Plus they could start up using it again anytime.
Not necessarily. Three years of non-use is presumptive abandonment, and places the burden on them to show that the non-use was excusable for one of the various reasons. If there has been abandonment in fact, then simply starting again in the future does not tack onto their original period use. You can't simply not use a mark for, say, nine years out of a ten year renewal interval, re-start use "anytime" and claim to have had continuous rights in the mark.
Here, there is an additional significant fact. It would be difficult for them to argue that they maintained an intention to continue use, because the domain name in question was abandoned by them. UDRP's in which the complainant is the party that let the name go are something of a special class, which have gone either way depending on some additional facts not stated here.
One thing that would be interesting to know is how close is this registration to the next maintenance payment deadline. The OP is probably unaware of the 6 and 10 year renewal dates.

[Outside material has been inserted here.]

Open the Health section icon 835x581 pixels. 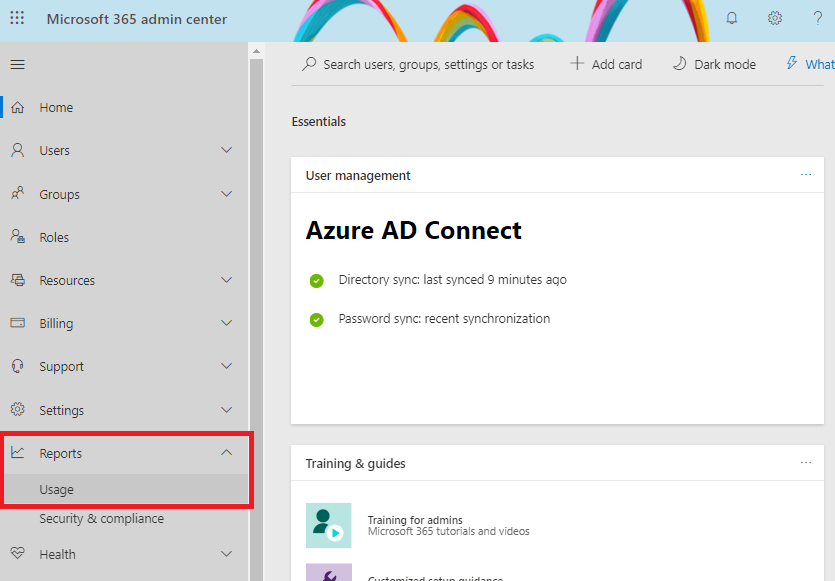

If the renewal period expires, say, next week or something like that, then it's just a matter of days before that registration ceases to exist. Simply because a mark is registered today, does not mean that it will be registered into the future indefinitely. So one important thing someone would need to know in order to render a competent opinion, among other things, would be when was the registration issued, and when was the last renewal payment made?
If the indications are that (a) they have not been using the mark, (b) they let their domain name go, and (c) the registration is close to abandonment for non-renewal, then it may simply be a short wait before the registration is likewise gone. But there simply aren't enough facts stated in the OP to know that.